Questions for Reflection
When facing a difficult situation, ask:
- Observation (NVC): What am I actually observing, without judgment or evaluation?
- Needs (NVC): What needs are not being met—for this person, for me, for the community?
- Power: Who holds power here? How can we make it more horizontal?
- Pathology: Are we pathologizing what oppression creates?
- Relationality: How does this affect all our relations?
- Liberation: Does this move us toward freedom or control?
- Love: Are we daring to love deeply (which includes boundaries)?
- Collective: How do we balance individual needs with collective wellbeing?
Honoring the Tensions
We acknowledge real tensions in applying liberatory pedagogy:
Tension 1: Love AND Boundaries
- We love people AND we can’t sacrifice collective safety
- Both are true. Boundaries are acts of love.
Tension 2: Horizontal Relationships AND Power Differences
- Facilitators do hold power (experience, access to resources, decision-making)

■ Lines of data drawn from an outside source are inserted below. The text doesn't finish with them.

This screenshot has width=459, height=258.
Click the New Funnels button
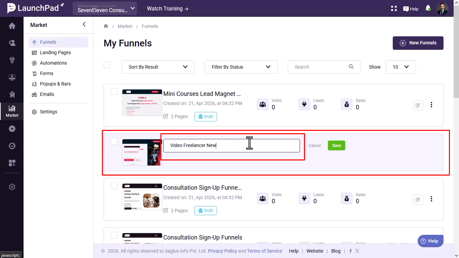click(x=418, y=43)
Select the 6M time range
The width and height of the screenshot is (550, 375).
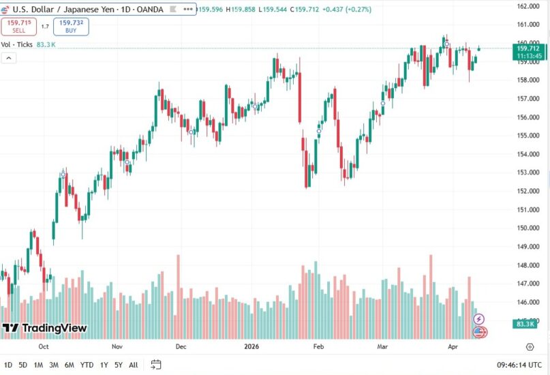(69, 365)
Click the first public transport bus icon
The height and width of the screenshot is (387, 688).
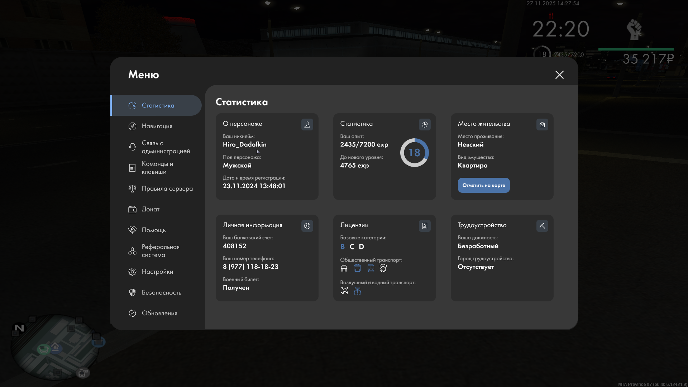coord(344,268)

- We make power transparent and accountable, not invisible
- Pretending power doesn’t exist is dishonest
Tension 3: Honoring Different Ways of Being AND Preventing Harm
- Someone’s coping strategy might harm others
- We can honor their struggle AND set boundaries about impact
- Healing is not an excuse for harm
Tension 4: Mutual Aid AND Not Everyone Can Give Equally
- People have different capacities at different times
- Mutual aid isn’t equal exchange—it’s collective care
- Some people receive more; some give more; the circle flows
In Practice
This framework means:
In the handbook, we:
- Name power instead of obscuring it
- Use healing/liberatory language instead of pathology
- Center relationality and collective wellbeing
- Acknowledge tensions instead of offering false certainties
- Ground boundaries in love and consent, not authority
In our community, we:
- Practice problem-posing, not banking model
- Facilitate healing, not diagnose and manage
- Build mutual aid, not charity
- Center decolonization and neurodivergence-affirmation
- Dare to love deeply while holding fierce boundaries
This Is Living Practice
This framework is not dogma. It’s a living practice we refine together through:
- Dialogue and reflection
- Learning from mistakes
- Accountability when we cause harm
- Celebrating when we get it right
- Trusting the collective wisdom
Guiding principle: Education is the practice of freedom. Love is political praxis. We liberate ourselves together, or not at all. Dare to love deeply—which means daring to be accountable, to set boundaries, to honor different ways of being, and to build toward collective liberation.